Count how many lines of the material contain the word "ribbon" and give only that number.

===============

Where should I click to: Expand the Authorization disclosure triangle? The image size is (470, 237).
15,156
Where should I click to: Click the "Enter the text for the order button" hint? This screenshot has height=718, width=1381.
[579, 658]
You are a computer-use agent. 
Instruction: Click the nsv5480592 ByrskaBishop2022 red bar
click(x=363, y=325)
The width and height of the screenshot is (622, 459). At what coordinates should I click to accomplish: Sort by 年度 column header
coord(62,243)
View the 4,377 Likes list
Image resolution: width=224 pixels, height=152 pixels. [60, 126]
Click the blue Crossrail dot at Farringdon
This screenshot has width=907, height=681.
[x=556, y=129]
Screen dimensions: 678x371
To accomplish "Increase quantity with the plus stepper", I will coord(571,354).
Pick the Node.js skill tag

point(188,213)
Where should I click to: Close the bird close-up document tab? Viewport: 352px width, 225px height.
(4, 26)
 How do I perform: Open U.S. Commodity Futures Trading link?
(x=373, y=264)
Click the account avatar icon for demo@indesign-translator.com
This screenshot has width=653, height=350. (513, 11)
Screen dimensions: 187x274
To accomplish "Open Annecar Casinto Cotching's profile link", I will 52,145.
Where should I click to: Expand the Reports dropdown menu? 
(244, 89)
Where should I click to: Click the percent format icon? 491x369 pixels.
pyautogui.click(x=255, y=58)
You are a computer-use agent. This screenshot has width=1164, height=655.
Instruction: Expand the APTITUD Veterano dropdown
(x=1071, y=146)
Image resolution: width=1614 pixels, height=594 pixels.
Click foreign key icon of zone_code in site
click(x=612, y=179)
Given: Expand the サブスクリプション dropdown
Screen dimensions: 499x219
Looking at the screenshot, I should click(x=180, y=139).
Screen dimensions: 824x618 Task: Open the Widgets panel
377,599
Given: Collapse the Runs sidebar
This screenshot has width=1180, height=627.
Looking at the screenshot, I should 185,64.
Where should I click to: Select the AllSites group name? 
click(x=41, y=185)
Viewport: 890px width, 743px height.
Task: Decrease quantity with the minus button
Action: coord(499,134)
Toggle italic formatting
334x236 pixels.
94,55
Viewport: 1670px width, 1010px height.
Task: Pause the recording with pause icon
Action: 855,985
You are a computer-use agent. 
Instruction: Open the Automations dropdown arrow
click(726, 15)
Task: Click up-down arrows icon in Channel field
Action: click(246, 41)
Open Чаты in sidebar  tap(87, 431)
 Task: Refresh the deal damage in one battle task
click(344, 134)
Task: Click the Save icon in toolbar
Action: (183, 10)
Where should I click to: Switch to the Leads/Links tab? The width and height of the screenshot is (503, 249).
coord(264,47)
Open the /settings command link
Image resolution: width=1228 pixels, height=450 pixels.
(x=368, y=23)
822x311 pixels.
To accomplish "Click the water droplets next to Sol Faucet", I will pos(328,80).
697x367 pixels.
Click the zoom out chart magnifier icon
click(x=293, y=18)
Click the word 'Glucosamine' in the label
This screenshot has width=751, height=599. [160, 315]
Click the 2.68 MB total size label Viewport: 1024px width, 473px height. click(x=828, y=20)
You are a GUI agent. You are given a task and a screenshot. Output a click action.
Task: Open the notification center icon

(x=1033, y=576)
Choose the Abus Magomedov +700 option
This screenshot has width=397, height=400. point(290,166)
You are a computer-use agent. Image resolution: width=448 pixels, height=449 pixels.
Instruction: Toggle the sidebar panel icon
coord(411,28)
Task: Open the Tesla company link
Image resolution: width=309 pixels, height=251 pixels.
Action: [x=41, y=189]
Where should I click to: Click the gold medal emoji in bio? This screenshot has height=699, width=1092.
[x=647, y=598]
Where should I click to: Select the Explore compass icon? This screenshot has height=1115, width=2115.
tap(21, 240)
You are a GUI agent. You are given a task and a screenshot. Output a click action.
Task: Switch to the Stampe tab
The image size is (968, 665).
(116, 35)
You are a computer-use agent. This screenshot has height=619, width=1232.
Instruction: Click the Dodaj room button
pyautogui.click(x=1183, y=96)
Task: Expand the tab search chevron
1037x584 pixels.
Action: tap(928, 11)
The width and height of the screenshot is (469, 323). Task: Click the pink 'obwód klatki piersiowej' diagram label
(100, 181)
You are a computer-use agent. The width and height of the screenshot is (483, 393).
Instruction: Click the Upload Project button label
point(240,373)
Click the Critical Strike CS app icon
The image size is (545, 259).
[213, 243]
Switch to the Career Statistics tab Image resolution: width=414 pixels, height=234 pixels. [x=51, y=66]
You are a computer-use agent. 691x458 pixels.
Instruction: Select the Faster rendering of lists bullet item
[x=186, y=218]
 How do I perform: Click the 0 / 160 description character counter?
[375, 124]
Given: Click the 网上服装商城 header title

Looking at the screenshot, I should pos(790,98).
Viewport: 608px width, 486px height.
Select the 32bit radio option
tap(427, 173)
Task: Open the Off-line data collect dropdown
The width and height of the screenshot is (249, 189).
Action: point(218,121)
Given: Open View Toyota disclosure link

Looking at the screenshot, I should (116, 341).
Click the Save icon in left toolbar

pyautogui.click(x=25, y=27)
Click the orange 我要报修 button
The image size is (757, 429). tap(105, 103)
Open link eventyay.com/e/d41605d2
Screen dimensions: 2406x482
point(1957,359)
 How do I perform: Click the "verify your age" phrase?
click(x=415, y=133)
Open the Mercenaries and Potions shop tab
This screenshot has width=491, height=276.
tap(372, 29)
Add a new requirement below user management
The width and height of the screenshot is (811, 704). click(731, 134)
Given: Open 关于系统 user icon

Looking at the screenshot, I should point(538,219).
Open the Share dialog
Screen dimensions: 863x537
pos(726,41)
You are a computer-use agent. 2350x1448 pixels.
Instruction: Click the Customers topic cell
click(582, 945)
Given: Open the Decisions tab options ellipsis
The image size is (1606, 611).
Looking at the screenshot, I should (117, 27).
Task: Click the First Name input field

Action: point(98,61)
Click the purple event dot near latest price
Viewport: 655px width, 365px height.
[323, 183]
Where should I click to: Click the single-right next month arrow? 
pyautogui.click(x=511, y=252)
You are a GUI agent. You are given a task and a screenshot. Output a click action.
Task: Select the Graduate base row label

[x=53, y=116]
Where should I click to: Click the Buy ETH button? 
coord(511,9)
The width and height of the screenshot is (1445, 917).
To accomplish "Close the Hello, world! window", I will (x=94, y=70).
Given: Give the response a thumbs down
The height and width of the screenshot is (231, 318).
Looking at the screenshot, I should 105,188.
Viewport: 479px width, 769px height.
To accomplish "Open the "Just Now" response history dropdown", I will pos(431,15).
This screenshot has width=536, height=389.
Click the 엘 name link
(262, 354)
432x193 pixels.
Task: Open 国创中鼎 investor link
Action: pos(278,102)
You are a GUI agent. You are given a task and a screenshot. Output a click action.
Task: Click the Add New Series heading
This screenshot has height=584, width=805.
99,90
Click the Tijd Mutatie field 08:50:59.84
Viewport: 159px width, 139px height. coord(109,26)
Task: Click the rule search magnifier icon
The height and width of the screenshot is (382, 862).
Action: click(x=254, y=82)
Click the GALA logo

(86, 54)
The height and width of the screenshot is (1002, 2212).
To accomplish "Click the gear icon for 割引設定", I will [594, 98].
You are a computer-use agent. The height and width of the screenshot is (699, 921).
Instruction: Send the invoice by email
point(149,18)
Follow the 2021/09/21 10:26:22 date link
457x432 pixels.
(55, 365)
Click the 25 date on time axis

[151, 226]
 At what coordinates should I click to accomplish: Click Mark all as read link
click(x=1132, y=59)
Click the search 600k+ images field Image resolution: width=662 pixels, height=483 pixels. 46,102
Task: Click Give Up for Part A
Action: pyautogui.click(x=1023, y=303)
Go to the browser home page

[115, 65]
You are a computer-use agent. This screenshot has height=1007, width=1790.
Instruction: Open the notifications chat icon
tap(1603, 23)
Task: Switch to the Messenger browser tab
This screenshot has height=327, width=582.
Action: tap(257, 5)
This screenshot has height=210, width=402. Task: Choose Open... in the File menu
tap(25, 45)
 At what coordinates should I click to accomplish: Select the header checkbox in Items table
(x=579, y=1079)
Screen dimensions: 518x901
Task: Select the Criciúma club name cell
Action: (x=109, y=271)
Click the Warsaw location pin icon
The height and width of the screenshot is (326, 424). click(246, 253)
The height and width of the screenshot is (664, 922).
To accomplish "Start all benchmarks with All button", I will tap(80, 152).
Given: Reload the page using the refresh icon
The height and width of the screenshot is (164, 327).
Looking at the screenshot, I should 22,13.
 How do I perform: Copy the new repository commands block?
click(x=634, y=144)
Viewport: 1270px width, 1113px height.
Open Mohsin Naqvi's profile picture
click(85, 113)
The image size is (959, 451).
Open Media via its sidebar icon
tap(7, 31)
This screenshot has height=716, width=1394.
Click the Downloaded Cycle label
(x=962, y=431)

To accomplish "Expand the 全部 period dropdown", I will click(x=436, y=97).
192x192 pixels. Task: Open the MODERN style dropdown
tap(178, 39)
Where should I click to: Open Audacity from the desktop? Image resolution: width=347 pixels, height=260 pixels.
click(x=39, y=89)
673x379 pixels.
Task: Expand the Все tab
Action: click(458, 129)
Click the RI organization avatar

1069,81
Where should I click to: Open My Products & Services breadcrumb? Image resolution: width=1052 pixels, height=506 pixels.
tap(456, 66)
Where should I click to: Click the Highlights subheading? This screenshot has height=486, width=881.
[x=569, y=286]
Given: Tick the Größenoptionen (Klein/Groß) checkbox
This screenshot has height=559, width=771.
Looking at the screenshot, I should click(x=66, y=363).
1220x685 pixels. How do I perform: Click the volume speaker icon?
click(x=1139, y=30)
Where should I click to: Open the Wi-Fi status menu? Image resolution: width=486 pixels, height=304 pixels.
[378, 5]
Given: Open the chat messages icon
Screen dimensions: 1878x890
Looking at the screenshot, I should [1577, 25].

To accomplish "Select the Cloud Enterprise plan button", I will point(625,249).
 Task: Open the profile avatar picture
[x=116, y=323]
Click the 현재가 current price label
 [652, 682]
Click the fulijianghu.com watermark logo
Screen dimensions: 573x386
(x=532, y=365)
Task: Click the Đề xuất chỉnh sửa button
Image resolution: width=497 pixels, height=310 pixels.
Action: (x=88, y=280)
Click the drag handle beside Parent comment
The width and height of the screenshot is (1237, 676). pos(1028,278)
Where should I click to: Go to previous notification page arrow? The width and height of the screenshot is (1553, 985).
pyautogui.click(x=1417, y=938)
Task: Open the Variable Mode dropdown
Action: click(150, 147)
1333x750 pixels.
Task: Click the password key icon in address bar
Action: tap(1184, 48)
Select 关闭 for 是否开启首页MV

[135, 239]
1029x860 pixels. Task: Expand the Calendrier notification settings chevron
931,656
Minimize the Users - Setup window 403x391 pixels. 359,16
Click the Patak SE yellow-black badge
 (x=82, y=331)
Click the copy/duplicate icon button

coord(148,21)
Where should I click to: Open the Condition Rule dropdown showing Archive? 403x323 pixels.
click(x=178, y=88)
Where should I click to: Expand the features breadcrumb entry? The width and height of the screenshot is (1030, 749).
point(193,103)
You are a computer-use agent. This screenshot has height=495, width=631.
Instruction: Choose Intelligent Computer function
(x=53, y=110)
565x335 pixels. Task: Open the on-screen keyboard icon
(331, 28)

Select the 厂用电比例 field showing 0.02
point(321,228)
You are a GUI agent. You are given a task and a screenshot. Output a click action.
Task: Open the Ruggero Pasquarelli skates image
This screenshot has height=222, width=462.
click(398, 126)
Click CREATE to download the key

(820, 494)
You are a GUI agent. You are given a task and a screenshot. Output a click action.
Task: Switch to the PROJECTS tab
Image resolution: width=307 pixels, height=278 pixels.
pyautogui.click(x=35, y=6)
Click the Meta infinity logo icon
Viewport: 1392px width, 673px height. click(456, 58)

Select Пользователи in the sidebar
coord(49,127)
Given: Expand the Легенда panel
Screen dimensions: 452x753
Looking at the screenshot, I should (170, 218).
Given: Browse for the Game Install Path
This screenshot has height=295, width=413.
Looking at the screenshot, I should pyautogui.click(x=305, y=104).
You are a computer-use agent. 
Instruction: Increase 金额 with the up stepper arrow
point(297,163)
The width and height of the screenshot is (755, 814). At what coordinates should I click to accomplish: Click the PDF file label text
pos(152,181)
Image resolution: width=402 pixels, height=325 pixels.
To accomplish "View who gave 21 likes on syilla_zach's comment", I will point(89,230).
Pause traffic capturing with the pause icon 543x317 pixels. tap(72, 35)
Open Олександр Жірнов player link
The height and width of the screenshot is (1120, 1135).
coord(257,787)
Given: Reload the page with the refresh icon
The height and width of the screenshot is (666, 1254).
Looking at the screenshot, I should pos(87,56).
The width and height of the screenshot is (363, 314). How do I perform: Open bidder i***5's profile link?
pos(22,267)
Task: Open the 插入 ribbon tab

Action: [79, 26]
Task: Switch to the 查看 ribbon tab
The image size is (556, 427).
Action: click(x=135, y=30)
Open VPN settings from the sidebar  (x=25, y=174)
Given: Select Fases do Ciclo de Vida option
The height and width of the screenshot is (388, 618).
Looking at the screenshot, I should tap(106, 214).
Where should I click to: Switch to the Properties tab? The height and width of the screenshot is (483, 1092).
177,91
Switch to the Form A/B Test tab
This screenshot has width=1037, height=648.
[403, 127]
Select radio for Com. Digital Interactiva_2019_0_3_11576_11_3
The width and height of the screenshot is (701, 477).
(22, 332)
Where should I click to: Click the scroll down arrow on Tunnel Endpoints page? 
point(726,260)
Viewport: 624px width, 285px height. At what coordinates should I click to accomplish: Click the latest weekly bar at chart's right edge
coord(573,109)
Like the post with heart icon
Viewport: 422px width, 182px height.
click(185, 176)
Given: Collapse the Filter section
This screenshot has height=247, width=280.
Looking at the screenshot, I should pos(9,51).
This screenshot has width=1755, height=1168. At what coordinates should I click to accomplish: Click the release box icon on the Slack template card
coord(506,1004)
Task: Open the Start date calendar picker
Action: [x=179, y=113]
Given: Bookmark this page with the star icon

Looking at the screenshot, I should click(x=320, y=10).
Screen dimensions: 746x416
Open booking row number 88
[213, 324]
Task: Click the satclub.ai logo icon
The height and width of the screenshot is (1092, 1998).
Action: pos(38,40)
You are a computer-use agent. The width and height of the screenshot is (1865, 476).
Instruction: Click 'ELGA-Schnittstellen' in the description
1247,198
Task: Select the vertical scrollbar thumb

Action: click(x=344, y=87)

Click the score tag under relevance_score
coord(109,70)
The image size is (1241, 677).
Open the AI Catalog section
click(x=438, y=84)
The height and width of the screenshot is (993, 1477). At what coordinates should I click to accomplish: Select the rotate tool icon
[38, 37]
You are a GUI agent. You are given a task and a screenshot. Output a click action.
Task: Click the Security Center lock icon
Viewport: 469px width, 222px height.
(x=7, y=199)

===============

Finished task
2